Goal of the exercise » Within the data that follows, tally every line containing "target". Provide only the tally.

[[ Data provided, beginning ]]

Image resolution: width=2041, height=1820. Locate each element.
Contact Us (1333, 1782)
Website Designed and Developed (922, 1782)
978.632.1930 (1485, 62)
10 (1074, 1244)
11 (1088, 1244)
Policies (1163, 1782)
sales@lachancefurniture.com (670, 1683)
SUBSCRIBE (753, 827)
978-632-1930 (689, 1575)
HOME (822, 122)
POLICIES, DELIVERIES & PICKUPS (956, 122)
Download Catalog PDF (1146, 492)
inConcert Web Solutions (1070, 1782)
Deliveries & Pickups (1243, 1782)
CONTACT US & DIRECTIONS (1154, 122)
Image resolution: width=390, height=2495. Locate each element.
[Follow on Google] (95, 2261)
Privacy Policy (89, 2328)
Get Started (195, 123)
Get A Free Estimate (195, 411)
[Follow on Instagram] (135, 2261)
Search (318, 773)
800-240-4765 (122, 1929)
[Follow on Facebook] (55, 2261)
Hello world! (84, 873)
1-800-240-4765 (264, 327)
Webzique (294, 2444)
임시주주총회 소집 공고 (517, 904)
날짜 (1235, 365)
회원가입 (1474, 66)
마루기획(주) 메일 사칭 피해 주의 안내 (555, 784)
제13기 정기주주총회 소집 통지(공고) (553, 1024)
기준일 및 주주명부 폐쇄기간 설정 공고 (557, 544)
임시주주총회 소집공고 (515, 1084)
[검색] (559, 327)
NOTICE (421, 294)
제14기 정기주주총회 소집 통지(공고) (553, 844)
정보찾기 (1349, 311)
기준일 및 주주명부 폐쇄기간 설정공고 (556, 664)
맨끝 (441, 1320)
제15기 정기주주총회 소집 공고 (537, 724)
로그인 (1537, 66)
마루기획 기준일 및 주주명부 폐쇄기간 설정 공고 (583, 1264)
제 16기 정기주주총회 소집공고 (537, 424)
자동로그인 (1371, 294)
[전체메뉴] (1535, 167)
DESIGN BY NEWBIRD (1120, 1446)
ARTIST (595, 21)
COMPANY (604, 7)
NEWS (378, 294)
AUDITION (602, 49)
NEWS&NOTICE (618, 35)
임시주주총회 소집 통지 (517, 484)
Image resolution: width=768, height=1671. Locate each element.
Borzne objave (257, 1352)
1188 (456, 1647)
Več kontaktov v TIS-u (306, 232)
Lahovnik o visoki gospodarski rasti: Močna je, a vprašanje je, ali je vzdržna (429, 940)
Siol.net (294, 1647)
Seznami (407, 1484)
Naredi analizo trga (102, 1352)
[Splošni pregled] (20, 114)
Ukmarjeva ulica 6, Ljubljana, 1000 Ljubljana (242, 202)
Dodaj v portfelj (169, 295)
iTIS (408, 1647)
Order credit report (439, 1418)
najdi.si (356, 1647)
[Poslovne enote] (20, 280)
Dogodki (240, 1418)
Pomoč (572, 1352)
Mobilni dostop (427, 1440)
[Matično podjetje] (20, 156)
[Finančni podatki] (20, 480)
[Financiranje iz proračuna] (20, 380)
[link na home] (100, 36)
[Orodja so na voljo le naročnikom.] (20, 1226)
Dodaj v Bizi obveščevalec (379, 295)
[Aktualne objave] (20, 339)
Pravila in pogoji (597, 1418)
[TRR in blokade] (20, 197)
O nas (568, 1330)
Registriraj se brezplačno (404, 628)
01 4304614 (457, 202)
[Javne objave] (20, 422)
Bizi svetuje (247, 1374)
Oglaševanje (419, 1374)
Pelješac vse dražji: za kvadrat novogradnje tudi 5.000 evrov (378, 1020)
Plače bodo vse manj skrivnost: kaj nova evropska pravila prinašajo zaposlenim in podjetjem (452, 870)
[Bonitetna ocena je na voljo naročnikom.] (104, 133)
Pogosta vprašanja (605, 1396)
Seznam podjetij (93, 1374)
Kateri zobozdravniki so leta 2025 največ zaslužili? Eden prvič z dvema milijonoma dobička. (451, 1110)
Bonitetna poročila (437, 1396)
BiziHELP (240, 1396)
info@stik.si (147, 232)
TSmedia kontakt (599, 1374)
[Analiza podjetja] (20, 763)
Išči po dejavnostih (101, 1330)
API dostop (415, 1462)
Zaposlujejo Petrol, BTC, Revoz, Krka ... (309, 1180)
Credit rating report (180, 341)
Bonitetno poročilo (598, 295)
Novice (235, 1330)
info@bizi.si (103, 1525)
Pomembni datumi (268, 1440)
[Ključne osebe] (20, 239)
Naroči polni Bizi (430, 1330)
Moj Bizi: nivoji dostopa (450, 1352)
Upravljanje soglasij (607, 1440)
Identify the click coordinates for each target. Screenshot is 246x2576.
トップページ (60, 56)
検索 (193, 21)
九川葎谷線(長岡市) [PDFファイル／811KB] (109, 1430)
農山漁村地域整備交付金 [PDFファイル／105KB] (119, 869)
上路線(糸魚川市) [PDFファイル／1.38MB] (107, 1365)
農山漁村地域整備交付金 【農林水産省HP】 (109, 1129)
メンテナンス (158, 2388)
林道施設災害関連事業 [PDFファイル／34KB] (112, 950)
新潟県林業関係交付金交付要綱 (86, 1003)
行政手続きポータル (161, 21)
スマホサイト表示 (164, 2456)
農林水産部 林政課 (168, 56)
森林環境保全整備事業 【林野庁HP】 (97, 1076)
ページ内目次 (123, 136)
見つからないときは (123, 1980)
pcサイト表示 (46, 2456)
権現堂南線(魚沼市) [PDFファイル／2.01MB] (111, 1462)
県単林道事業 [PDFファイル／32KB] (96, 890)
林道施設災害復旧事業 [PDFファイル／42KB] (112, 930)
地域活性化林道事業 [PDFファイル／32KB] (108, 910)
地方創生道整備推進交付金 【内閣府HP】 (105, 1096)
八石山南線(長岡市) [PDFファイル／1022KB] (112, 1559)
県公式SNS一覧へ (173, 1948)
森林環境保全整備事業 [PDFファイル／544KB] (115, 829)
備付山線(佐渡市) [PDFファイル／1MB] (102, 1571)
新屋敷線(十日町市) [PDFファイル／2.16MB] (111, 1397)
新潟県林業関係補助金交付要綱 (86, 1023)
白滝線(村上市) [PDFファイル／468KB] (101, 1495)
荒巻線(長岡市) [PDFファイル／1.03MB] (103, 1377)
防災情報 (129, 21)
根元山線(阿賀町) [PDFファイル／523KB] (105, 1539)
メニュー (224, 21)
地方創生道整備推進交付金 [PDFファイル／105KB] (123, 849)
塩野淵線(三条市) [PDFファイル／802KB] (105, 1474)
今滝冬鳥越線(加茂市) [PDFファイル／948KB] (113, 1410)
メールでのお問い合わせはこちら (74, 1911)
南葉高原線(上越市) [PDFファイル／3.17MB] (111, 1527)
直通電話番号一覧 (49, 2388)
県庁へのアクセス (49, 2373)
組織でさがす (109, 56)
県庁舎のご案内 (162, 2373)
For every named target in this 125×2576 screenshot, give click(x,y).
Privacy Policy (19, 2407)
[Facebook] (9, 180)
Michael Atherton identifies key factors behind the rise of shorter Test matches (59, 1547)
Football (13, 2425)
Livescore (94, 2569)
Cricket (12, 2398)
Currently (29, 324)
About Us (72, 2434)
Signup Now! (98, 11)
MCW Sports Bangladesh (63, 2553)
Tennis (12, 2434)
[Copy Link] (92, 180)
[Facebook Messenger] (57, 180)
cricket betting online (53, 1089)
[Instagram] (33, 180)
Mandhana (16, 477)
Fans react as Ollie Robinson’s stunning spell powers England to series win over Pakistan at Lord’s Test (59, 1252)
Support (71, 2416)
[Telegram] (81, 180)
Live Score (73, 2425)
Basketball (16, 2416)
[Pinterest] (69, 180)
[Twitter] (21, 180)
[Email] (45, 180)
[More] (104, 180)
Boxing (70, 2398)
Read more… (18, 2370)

[[ Data provided, end ]]

Exercise solution » 2